Document passage:
■ ■ ■

Alberto Orlando (; born 27 September 1938) is an Italian former footballer who played at both professional and international levels as a forward. Although not gifted with the best technical ability, he was a fast, physical, energetic, opportunistic, and powerful player, who was good in the air; he often played on the wing or through the centre of the pitch.

Club career
Born in Rome, Orlando played for Roma, Messina (briefly on a season loan from Roma), Fiorentina, Torino, Napoli and SPAL 1907 throughout his career. He is mostly remembered for his seven-year club career with Roma, the team with which he won the 1960–61 Inter-Cities Fairs Cup, and the 1963–64 Coppa Italia, forming a formidable partnership with Giampaolo Menichelli. In total, he managed 142 Serie A appearances and 34 goals in Serie A with Roma. During his time at Roma, he was briefly loaned to Serie B side Messina during the 1958–59 season, scoring 17 goals in 30 appearances. After leaving Roma, he moved to Fiorentina, where he also achieved notable success. He became the Serie A top scorer during the 1964–65 season, alongside scudetto winner Sandro Mazzola, and he helped the club to a fourth-place finish in the league. That season, he also helped Fiorentina to reach the final of the 1965 Mitropa Cup. Orlando spent his final season with Serie B side SPAL, making 6 appearances, before retiring in 1969.

■ ■ ■

Data lines:
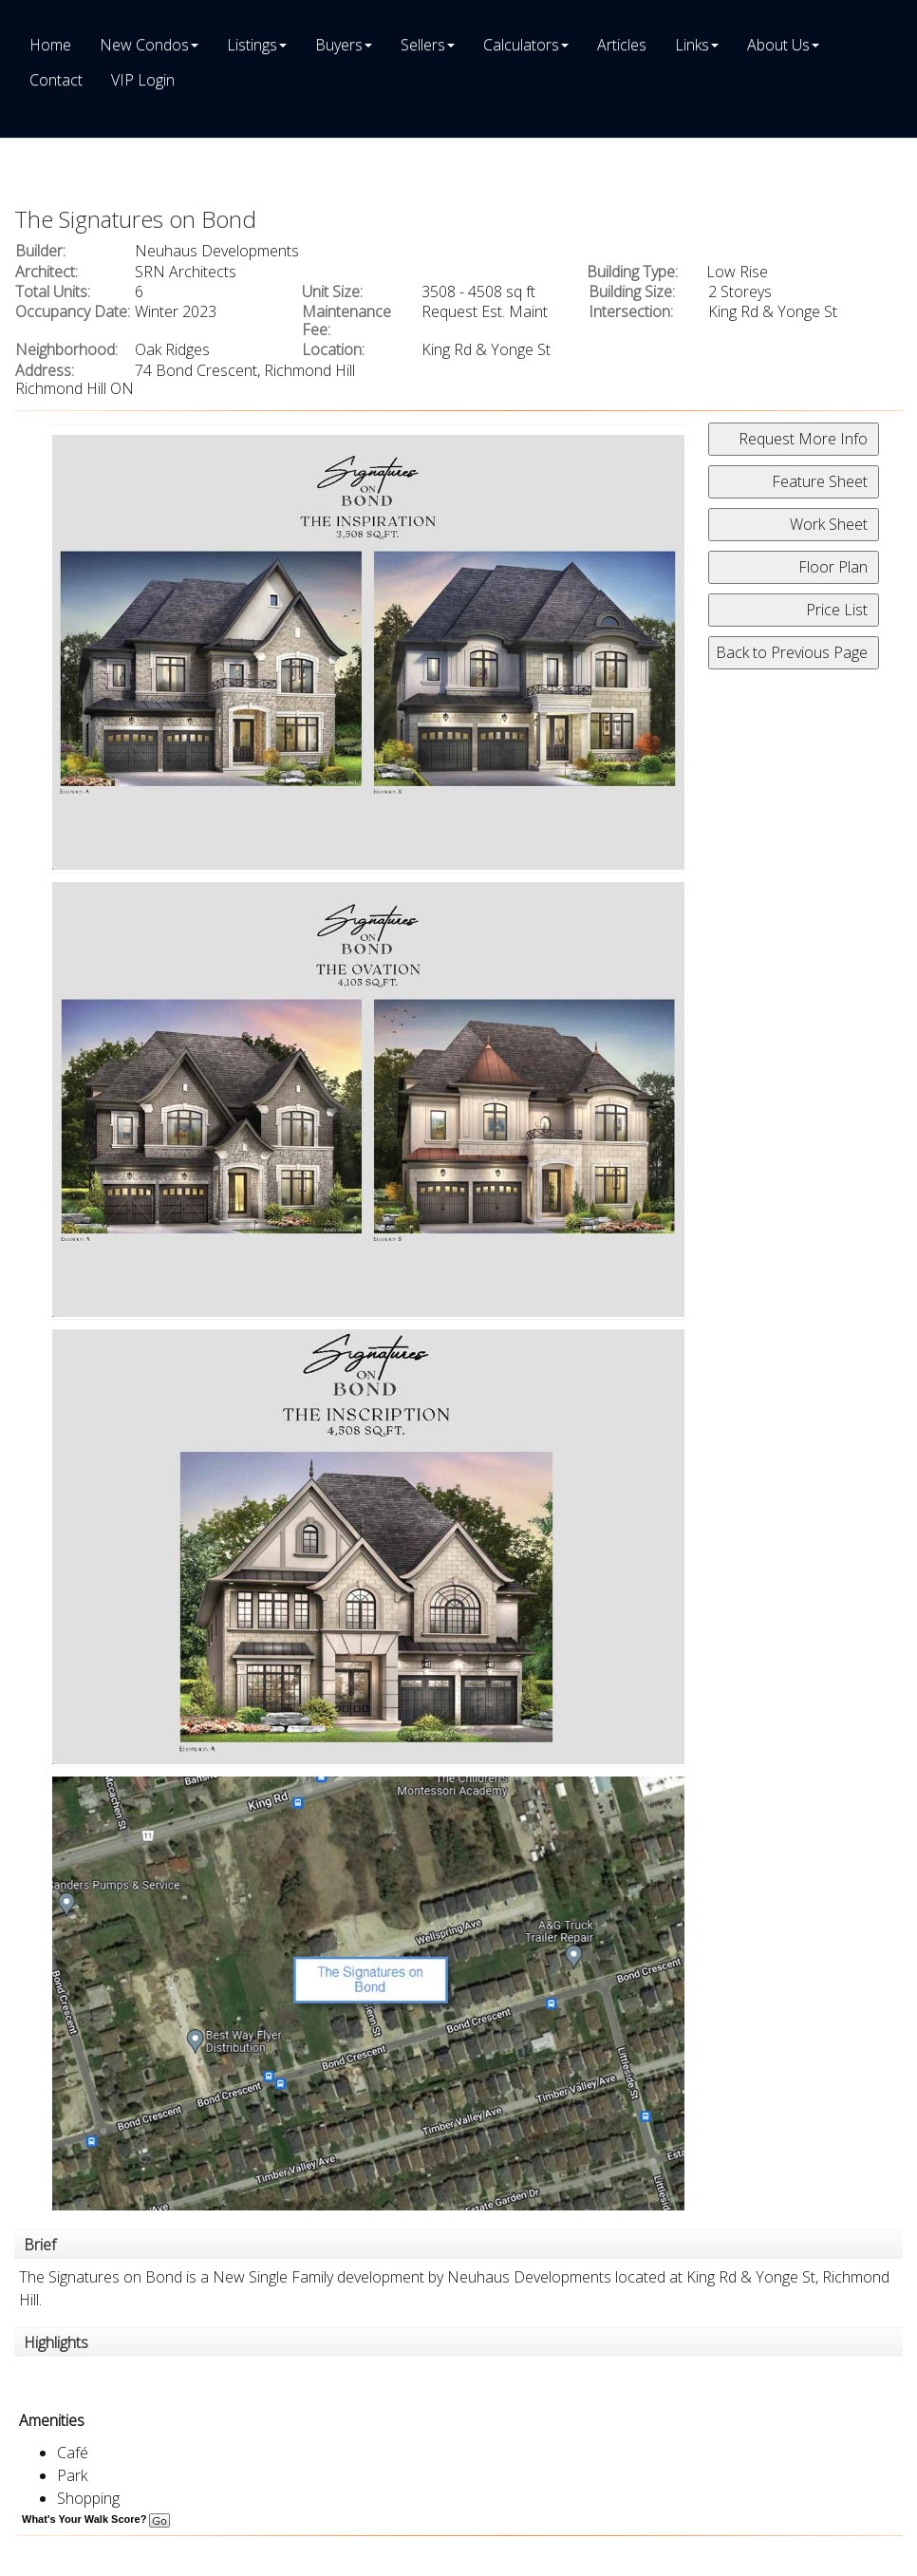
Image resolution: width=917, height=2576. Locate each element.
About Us (778, 44)
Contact (56, 79)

■ ■ ■

Answer the following from the Alberto Orlando passage:
1. On what date was Orlando born?
2. How many goals did he score during his loan to Messina in the 1958–59 season?
3. In what year did he retire?
The material placed after the Alberto Orlando passage is unrelated to that passage.

1. 27 September 1938
2. 17 goals
3. 1969